● Work instructions:
Return every line from the one containing "Click the County" down to the one containing "Image resolution: width=1505", inclusive, reproduced without any changes.

[Source data]
(begin)

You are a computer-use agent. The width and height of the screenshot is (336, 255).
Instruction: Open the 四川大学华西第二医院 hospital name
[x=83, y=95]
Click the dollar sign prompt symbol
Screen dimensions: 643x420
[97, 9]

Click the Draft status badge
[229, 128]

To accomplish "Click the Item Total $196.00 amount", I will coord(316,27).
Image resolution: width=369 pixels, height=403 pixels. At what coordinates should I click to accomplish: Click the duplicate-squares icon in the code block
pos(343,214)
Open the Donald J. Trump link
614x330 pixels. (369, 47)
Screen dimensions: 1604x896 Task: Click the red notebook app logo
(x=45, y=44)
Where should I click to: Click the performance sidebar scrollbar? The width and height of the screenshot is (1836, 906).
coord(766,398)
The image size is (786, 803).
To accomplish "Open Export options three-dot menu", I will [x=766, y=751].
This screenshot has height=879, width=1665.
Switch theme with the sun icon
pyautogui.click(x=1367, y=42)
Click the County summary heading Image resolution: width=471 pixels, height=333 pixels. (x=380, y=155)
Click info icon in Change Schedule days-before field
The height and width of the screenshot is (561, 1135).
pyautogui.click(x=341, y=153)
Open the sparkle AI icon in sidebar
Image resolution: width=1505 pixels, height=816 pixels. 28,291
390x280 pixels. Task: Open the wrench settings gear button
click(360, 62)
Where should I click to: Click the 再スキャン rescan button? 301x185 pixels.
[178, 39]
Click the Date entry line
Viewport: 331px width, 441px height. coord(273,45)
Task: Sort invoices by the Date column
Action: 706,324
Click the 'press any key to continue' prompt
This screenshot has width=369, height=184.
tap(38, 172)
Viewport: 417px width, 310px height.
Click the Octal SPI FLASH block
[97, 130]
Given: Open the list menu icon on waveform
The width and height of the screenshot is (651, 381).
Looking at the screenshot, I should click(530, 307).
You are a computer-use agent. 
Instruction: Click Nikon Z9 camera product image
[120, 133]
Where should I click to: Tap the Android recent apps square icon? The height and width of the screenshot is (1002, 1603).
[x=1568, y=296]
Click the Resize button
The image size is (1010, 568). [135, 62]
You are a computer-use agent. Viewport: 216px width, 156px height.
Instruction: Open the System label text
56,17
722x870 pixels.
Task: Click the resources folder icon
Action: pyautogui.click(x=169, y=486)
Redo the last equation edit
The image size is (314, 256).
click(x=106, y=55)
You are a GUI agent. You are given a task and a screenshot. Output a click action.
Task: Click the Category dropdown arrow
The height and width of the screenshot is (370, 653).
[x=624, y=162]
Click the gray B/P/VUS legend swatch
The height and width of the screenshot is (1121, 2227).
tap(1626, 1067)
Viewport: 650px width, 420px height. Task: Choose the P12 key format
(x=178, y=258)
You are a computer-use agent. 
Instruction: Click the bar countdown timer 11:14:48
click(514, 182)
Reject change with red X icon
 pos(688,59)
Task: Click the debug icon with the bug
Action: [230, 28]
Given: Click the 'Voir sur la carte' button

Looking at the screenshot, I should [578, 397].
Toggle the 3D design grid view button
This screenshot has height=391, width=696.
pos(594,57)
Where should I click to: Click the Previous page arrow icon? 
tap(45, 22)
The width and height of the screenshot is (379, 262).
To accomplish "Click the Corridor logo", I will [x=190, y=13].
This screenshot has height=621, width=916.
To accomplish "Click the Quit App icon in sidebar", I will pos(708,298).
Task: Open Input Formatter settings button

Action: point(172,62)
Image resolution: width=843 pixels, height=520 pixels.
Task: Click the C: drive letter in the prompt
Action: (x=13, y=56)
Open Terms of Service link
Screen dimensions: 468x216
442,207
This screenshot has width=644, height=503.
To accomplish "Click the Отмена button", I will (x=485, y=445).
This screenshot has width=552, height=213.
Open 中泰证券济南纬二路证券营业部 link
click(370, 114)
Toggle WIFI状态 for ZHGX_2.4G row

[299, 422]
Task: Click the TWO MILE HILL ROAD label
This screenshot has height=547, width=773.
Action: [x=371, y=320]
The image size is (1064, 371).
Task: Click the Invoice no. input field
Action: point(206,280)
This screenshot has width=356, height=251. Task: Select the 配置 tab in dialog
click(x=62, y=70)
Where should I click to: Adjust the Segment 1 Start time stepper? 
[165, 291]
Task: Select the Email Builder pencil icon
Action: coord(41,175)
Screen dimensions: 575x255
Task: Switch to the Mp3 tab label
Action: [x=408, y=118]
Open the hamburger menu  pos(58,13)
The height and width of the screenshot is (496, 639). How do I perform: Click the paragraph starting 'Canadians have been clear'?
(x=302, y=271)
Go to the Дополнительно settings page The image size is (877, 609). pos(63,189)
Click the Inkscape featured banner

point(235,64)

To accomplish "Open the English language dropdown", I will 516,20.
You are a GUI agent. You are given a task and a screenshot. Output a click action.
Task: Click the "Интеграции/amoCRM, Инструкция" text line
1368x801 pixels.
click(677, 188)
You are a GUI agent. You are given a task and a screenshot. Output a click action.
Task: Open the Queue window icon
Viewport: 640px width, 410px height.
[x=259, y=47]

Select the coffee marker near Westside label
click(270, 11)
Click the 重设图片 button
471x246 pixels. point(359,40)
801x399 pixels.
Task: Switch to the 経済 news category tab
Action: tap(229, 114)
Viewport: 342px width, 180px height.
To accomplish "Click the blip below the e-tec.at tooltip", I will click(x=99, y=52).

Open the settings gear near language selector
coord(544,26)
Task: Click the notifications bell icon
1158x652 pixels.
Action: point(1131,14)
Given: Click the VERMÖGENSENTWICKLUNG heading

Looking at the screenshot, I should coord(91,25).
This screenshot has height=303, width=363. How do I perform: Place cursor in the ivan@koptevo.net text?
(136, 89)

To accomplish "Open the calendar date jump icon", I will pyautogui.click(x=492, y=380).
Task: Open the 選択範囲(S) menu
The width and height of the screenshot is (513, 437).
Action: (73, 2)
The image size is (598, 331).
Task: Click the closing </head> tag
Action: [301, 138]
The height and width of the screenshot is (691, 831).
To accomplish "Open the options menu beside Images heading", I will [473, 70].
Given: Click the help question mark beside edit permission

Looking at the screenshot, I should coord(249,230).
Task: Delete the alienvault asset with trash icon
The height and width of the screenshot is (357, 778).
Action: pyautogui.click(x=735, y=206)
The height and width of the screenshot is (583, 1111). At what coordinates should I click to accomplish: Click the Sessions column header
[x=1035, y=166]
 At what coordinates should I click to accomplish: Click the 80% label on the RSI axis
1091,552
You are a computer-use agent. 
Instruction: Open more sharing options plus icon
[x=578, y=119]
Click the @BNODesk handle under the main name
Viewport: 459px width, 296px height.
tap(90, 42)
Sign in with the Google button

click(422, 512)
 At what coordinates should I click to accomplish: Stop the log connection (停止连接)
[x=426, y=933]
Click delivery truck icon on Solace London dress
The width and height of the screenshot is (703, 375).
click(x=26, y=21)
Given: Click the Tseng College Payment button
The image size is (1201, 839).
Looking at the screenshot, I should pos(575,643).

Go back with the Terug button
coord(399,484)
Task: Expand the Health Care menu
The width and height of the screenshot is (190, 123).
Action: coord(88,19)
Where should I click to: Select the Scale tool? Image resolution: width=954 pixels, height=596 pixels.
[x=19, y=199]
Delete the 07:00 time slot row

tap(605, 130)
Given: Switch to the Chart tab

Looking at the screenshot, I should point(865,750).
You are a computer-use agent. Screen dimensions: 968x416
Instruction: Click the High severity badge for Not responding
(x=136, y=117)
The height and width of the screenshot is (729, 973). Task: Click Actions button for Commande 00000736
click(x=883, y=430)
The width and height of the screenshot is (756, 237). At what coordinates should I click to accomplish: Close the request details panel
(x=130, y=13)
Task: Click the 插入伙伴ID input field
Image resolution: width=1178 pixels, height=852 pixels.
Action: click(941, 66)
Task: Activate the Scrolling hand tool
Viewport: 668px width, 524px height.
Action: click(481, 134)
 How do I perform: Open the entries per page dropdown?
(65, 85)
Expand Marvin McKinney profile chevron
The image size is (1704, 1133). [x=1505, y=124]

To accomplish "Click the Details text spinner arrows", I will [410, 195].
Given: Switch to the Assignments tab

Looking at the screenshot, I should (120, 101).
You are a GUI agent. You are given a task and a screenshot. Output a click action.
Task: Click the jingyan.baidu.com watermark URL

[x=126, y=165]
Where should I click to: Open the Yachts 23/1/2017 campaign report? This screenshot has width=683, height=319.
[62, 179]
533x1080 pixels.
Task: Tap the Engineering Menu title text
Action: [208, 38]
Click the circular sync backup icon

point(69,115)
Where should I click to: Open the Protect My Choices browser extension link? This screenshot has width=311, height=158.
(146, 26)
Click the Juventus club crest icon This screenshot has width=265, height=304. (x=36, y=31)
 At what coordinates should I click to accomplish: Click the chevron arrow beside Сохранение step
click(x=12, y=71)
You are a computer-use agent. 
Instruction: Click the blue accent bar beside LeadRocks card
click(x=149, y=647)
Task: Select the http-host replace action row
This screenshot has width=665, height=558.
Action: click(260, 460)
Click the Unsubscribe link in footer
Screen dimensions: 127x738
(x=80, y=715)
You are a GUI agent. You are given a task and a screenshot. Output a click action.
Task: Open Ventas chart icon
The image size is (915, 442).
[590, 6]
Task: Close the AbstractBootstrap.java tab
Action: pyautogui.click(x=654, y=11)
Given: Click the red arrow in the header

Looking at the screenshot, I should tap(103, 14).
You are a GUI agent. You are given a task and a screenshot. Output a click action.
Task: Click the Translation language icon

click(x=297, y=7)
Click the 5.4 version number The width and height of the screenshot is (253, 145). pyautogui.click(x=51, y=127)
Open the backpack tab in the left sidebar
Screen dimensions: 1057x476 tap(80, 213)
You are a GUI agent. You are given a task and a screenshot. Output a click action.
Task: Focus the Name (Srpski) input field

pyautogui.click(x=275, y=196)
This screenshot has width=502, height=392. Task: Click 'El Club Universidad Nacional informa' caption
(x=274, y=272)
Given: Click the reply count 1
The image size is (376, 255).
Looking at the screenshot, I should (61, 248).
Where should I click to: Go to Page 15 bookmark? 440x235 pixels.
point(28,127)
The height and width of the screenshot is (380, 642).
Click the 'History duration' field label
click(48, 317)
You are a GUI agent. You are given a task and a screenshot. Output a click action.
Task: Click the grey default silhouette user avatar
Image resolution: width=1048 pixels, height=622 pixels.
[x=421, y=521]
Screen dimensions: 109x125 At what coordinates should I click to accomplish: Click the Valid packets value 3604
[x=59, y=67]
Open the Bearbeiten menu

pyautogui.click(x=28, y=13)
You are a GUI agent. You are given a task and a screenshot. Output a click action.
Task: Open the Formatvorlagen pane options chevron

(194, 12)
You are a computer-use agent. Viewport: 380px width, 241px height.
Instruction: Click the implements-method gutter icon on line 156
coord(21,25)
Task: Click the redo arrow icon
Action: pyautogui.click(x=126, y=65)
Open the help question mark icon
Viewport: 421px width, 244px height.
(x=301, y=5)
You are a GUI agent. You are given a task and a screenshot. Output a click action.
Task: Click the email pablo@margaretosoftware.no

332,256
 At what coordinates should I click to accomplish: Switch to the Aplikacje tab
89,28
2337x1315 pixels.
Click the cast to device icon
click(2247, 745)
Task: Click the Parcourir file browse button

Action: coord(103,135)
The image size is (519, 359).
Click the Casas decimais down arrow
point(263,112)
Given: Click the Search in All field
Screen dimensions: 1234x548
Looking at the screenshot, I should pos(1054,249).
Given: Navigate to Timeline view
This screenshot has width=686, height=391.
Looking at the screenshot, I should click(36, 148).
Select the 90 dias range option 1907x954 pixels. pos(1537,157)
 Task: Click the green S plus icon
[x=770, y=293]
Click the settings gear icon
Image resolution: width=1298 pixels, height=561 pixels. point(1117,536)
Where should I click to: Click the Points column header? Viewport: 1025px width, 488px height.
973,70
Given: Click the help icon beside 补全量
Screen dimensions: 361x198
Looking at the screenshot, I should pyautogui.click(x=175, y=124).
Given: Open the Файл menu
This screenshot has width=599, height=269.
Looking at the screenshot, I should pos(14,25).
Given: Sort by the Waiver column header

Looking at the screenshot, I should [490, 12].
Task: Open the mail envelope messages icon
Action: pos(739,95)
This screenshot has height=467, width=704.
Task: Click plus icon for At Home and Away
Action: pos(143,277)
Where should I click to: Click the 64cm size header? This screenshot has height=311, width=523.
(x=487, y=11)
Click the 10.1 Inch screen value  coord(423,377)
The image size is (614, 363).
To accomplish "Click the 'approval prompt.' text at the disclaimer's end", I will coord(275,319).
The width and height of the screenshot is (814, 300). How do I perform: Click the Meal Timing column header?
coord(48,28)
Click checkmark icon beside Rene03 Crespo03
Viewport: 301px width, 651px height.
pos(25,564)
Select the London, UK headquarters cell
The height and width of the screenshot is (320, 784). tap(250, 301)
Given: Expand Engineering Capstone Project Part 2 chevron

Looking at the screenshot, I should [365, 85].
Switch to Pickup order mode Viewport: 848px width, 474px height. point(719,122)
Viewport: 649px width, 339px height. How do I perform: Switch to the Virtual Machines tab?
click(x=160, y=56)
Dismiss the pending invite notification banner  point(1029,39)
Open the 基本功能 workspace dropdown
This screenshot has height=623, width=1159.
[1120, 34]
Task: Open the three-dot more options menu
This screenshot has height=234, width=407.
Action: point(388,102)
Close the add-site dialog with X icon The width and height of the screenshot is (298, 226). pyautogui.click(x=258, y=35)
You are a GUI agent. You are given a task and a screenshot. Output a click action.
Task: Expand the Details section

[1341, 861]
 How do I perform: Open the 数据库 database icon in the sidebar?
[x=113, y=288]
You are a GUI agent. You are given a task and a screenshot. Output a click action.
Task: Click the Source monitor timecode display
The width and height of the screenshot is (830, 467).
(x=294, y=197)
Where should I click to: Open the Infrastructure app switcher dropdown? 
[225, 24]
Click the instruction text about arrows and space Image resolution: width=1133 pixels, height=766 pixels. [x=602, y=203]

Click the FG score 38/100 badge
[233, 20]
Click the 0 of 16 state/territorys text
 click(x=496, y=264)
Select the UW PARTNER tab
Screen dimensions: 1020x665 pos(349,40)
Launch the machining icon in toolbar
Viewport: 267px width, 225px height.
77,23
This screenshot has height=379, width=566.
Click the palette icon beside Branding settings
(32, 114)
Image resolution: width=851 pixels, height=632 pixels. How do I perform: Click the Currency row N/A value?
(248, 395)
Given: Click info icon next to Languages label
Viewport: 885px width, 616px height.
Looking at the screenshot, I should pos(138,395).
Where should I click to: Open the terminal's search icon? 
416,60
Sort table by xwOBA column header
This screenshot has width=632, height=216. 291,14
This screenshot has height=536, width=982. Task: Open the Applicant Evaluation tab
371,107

(end)

● Full answer:
Click the County summary heading Image resolution: width=471 pixels, height=333 pixels. (x=380, y=155)
Click info icon in Change Schedule days-before field
The height and width of the screenshot is (561, 1135).
pyautogui.click(x=341, y=153)
Open the sparkle AI icon in sidebar
Image resolution: width=1505 pixels, height=816 pixels. 28,291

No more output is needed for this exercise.